To do => Format the entries as a numbered list, starting at the line containing "The height and" and ending at the line containing "center [1302, 843].", with blank lines omitted. Leave out the pictures.

** The records follows **

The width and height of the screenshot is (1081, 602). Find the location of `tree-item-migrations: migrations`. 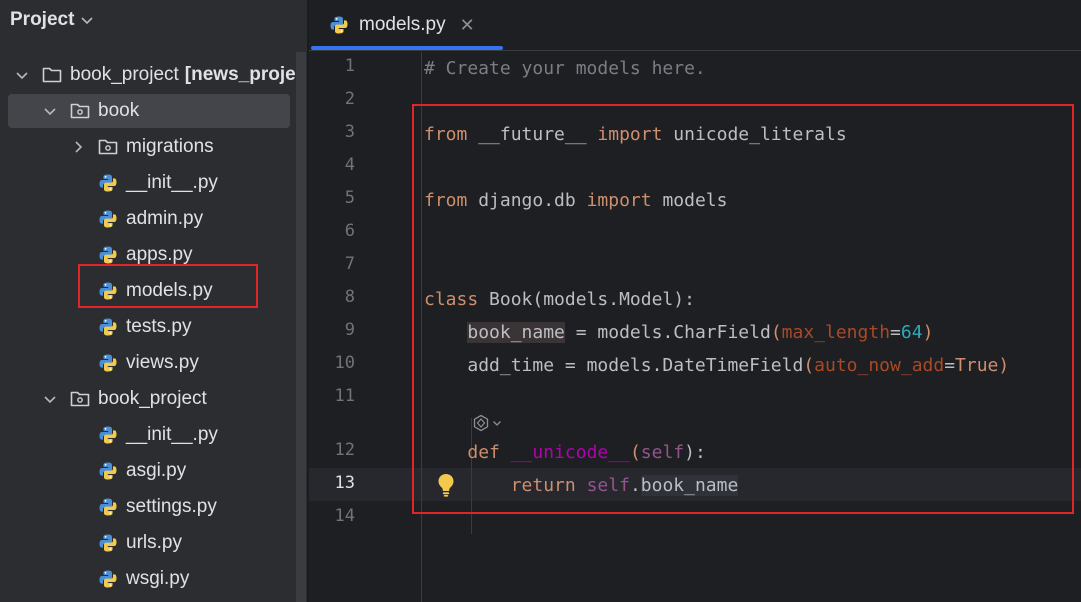

tree-item-migrations: migrations is located at coordinates (142, 147).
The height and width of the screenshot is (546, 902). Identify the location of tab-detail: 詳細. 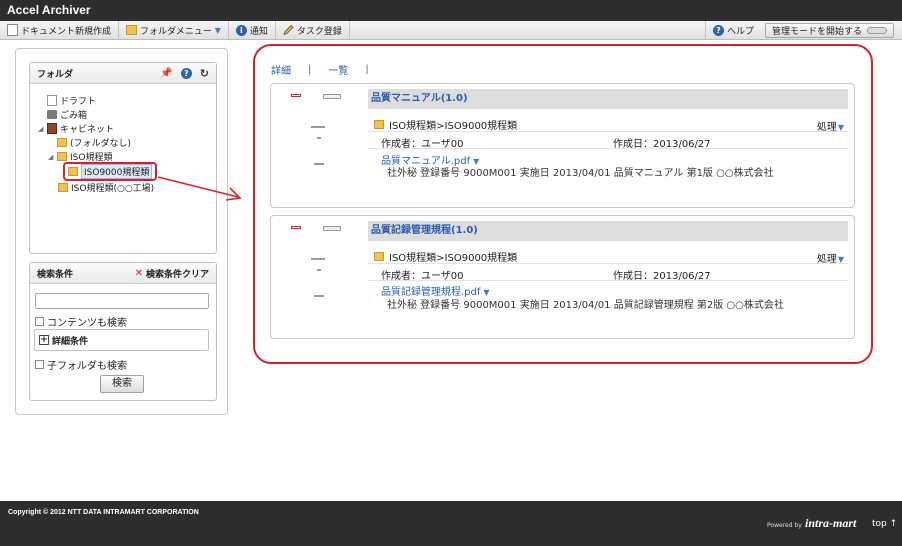
(281, 70).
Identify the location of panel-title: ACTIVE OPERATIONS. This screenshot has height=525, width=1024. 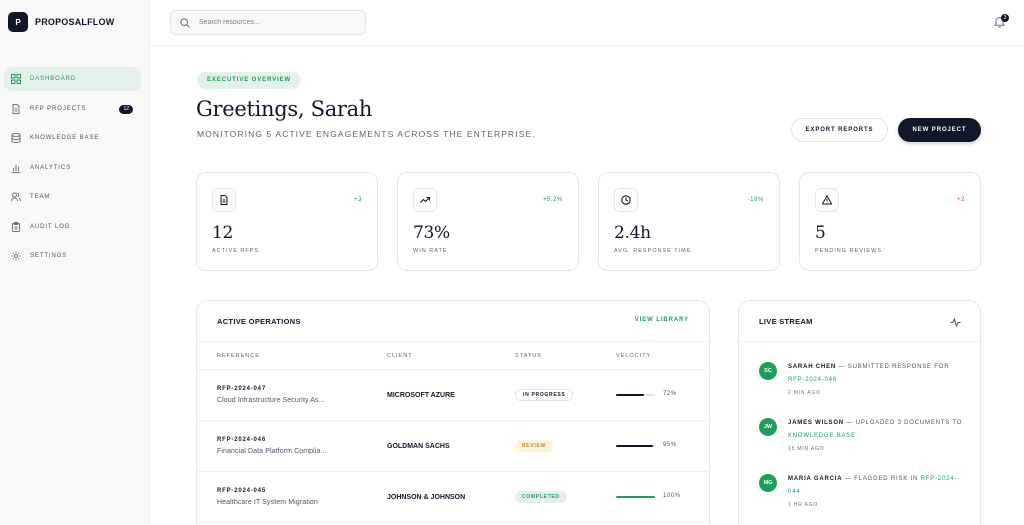
(259, 322).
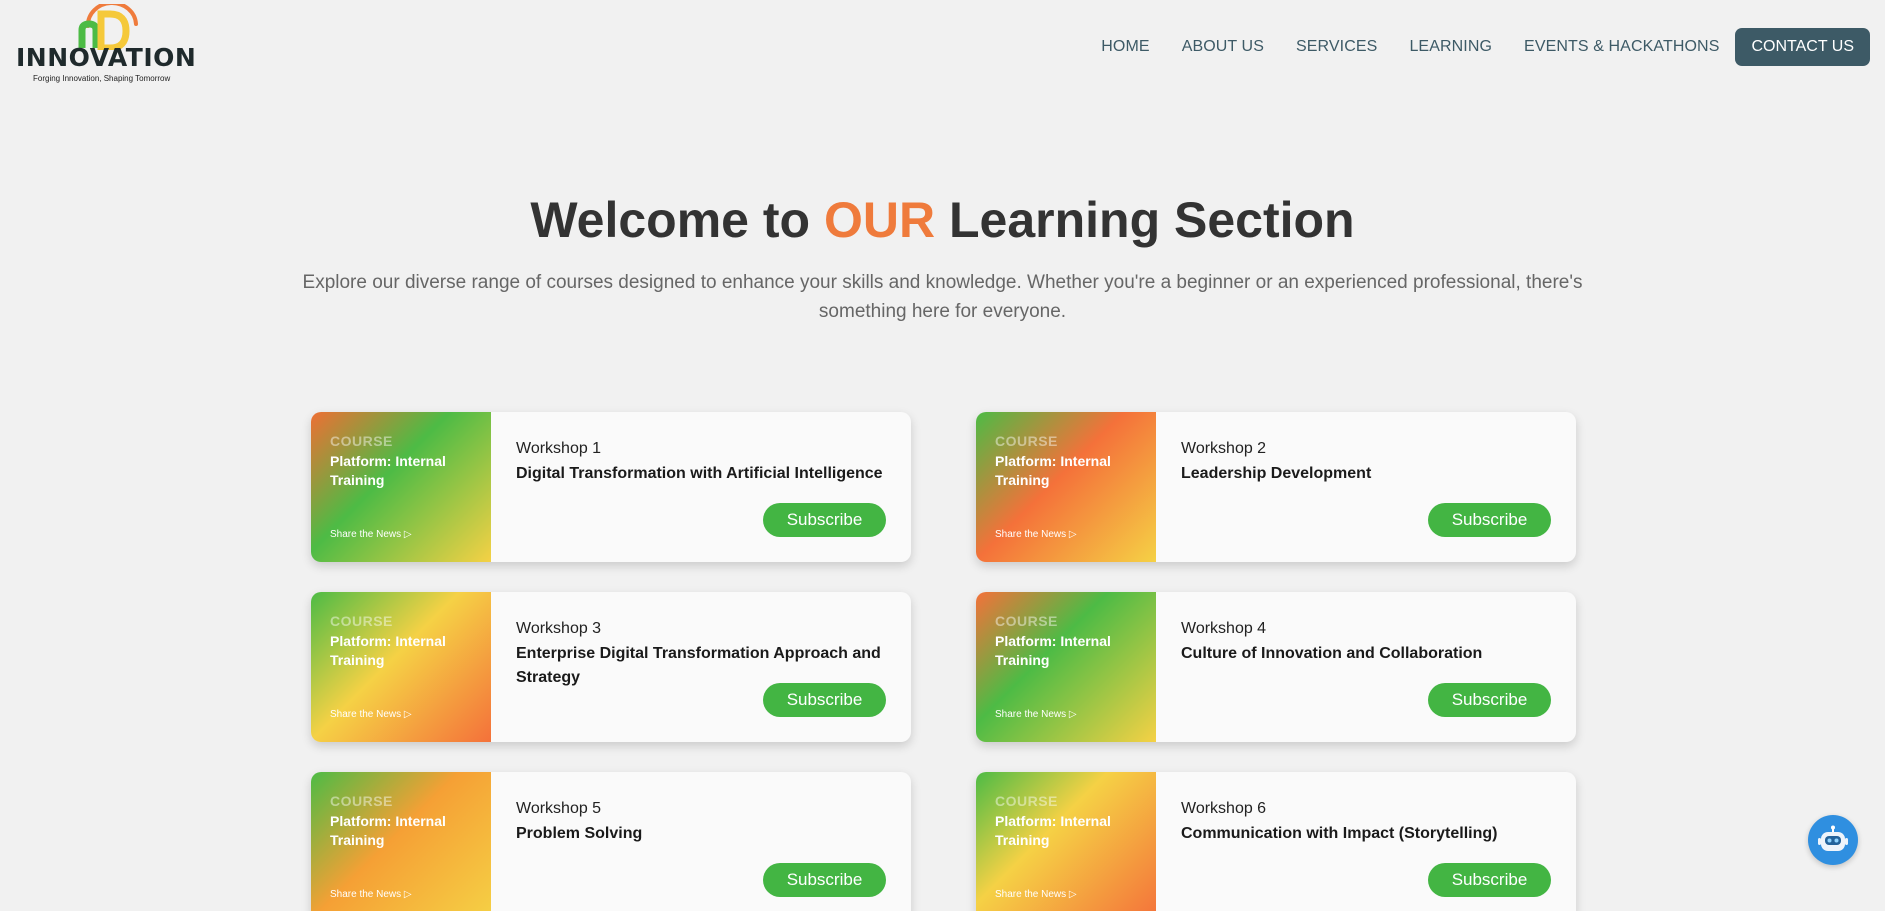 The image size is (1885, 911). Describe the element at coordinates (1336, 47) in the screenshot. I see `nav-services: SERVICES` at that location.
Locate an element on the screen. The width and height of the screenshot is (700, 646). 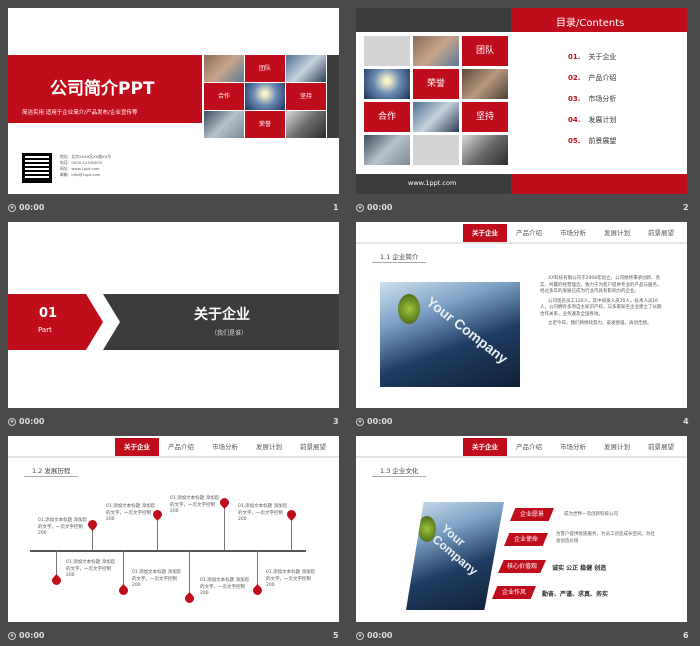
top-dark-bar is located at coordinates (434, 20).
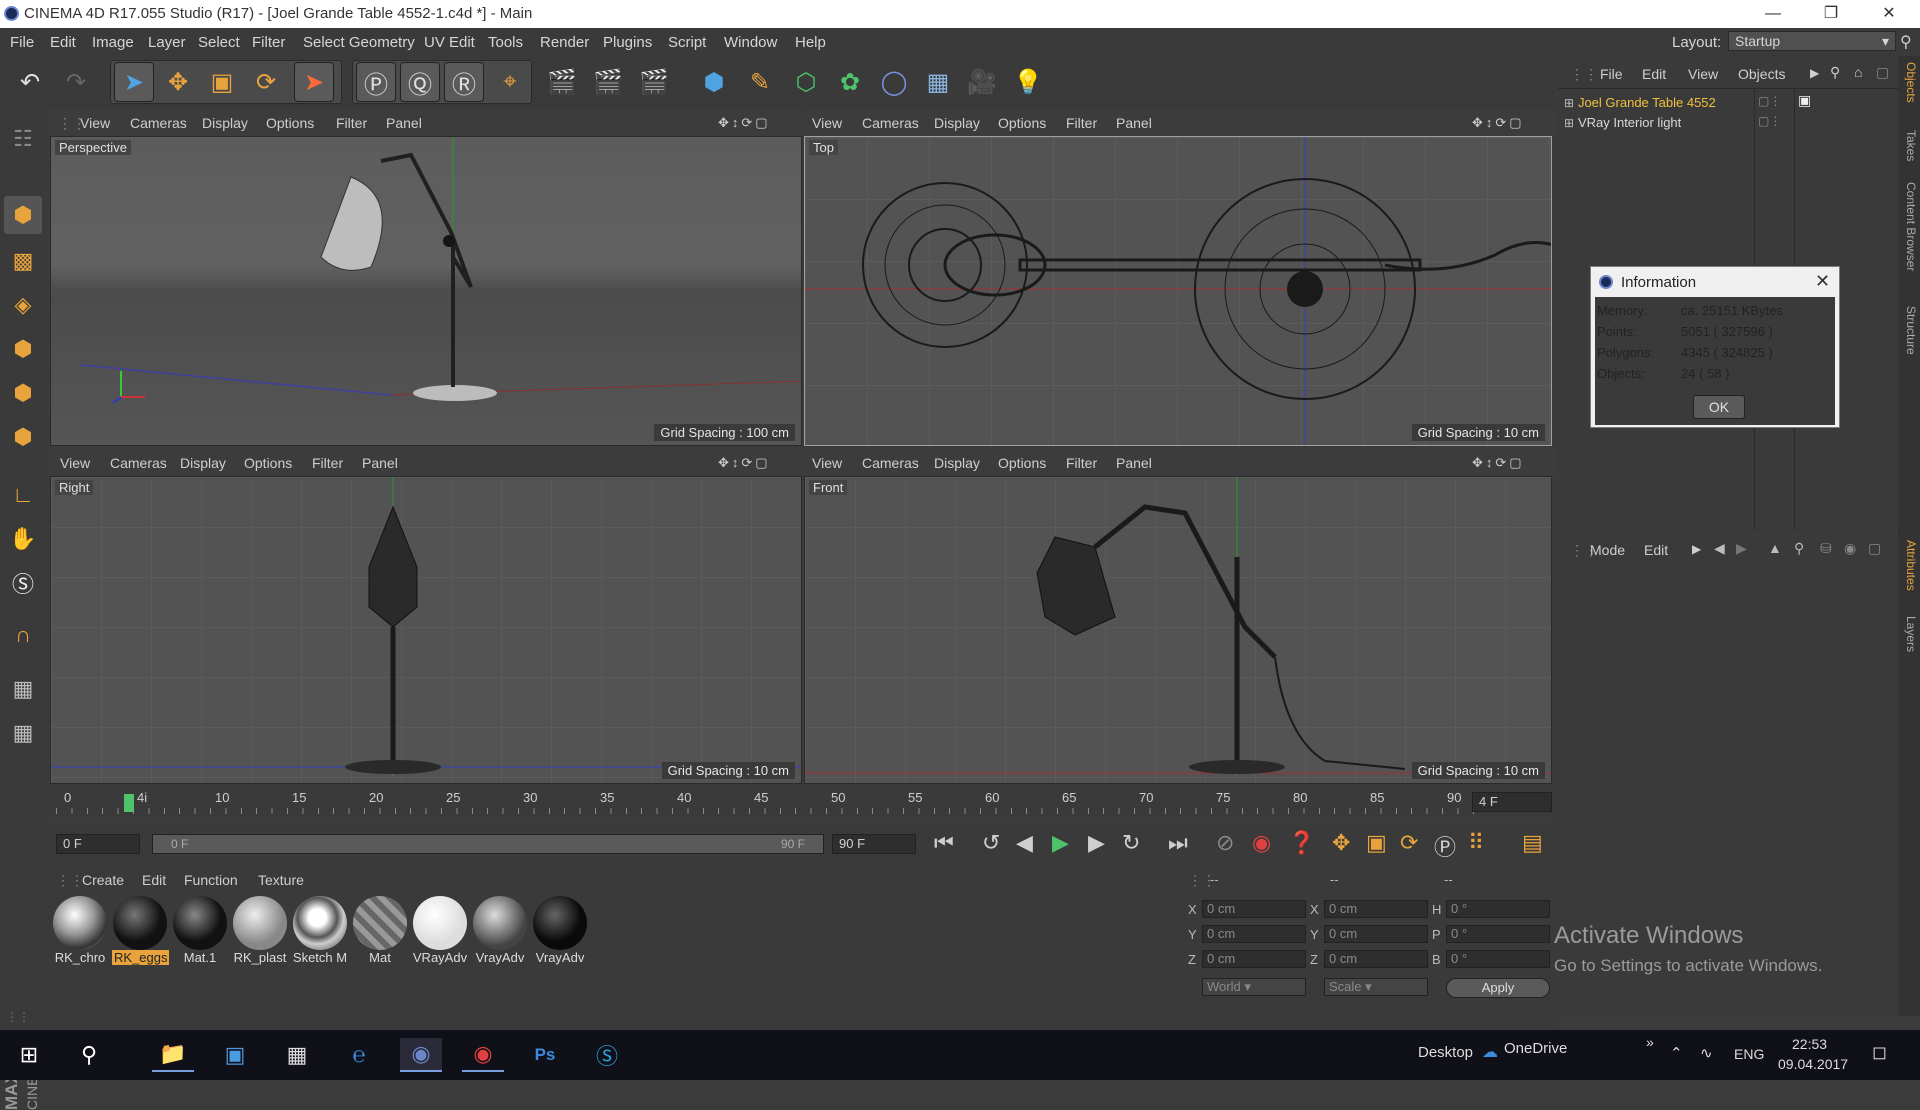 The image size is (1920, 1110). What do you see at coordinates (1302, 843) in the screenshot?
I see `keyframe-selection-icon: ❓` at bounding box center [1302, 843].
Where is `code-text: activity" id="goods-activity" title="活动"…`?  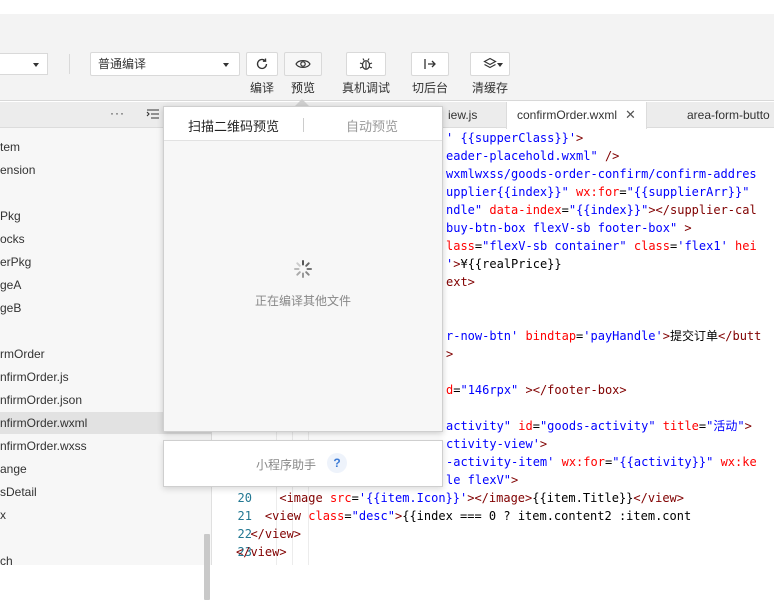 code-text: activity" id="goods-activity" title="活动"… is located at coordinates (599, 426).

** End of The records **

Final answer =>
1. The height and width of the screenshot is (546, 902). Identify the location of tab-detail: 詳細. 
2. (281, 70).
3. Identify the location of panel-title: ACTIVE OPERATIONS. This screenshot has height=525, width=1024. 
4. (259, 322).
5.  The image size is (1885, 911). Describe the element at coordinates (1336, 47) in the screenshot. I see `nav-services: SERVICES` at that location.
6. Locate an element on the screen. The width and height of the screenshot is (700, 646). 
7. top-dark-bar is located at coordinates (434, 20).
8.  The image size is (1920, 1110). What do you see at coordinates (1302, 843) in the screenshot?
9. I see `keyframe-selection-icon: ❓` at bounding box center [1302, 843].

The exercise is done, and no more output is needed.